Friday, December 7, 2012

Paleo Pressure Cooker Beef & Sausage Stew & Product Review: Cuisinart CPC-600 1000-Watt 6-Quart Electric Pressure Cooker

It's stew night in the Green Organic household :)

Feeding a Paleo family can be challenging, but we try to make it easier by shopping smart and planning meals ahead of time.  One of the best things we've invested in, in recent years, is a deep freezer, to take advantage of sales on meat.  It's also a great place to store bulk packages of our Paleo baking supplies, like coconut and almond flour.  Buying in bulk and freezing is definitely important for staying on budget.  We regularly stroll the meat section for sales, and stock up on whole chickens, and tougher cuts, like pork shoulders and beef roasts, then break up bulk packages, and freeze them for later use.  But what to do with all those big, tough cuts that need long, slow, moist cooking, when you're a busy family with two working parents?

I used to rely on my slow cooker/crock pot for things like stews and braises, but the results were never to my husband's liking; coming out overly mushy most of the time.  Then there was the concern with leaving a cooking appliance on all day while we weren't home.  That meant we could only slow-cook on the weekends, and had to turn to faster-cooking, more expensive cuts of meat during the week.  Lucky for us, there was a solution: an electric counter-top pressure cooker.
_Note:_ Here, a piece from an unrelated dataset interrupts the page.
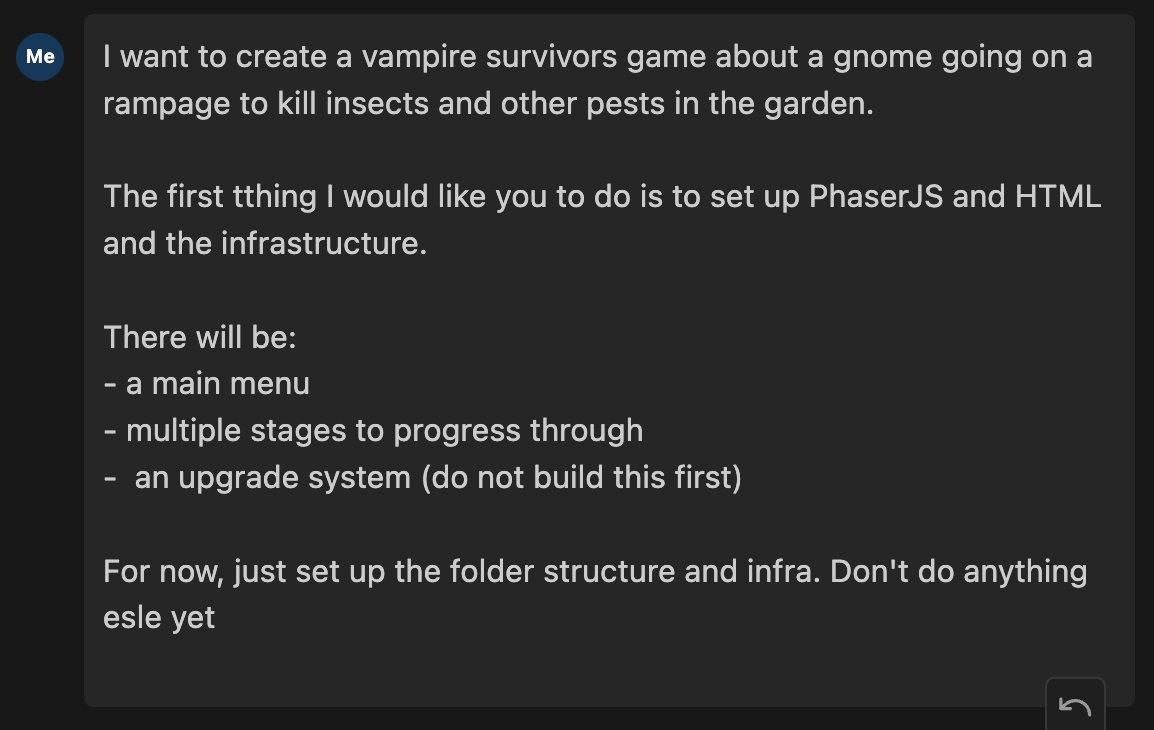The width and height of the screenshot is (1154, 730).
Task: Click the word "PhaserJS" in the message
Action: [875, 196]
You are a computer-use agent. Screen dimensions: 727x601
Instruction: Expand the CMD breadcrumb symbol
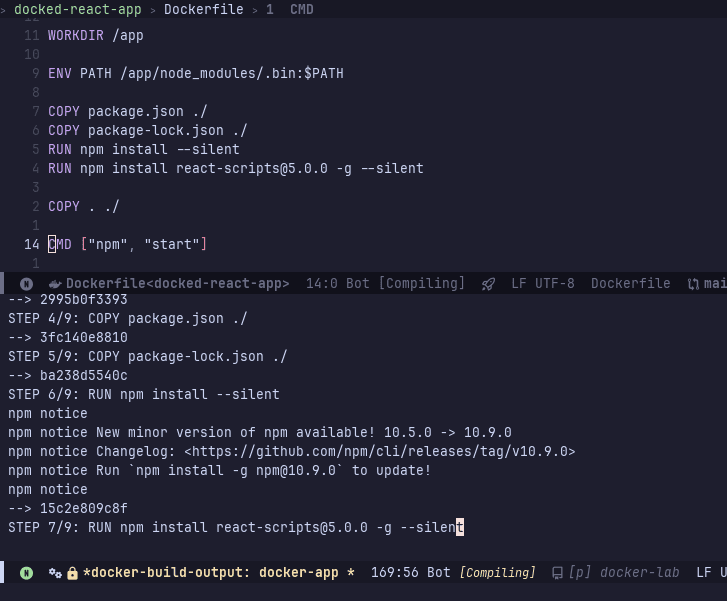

Growing up, my Chinese parents always had a stove-top pressure cooker pot around for making traditional soups; one of those old-fashioned, super heavy pots, that would hiss and spew the whole time they cooked, which always rather intimidated me.  Thankfully, pressure cookers have come a long way since, with new automated functions and safety features built in.  After further research, and finding out just how fast these things can cook, I was ready to dive in.  It's hard to believe it's been a year and a half since we first got our Cuisinart electric pressure cooker.  Between making bone broths, simmering stews, and braising meats until they're fork-tender and delicious, we use our pressure cooker at least once, if not twice every week!  A friend followed suit and purchased the same model, which she uses to make homemade apple sauce for her kids.  It's proven to be a very handy cooking device!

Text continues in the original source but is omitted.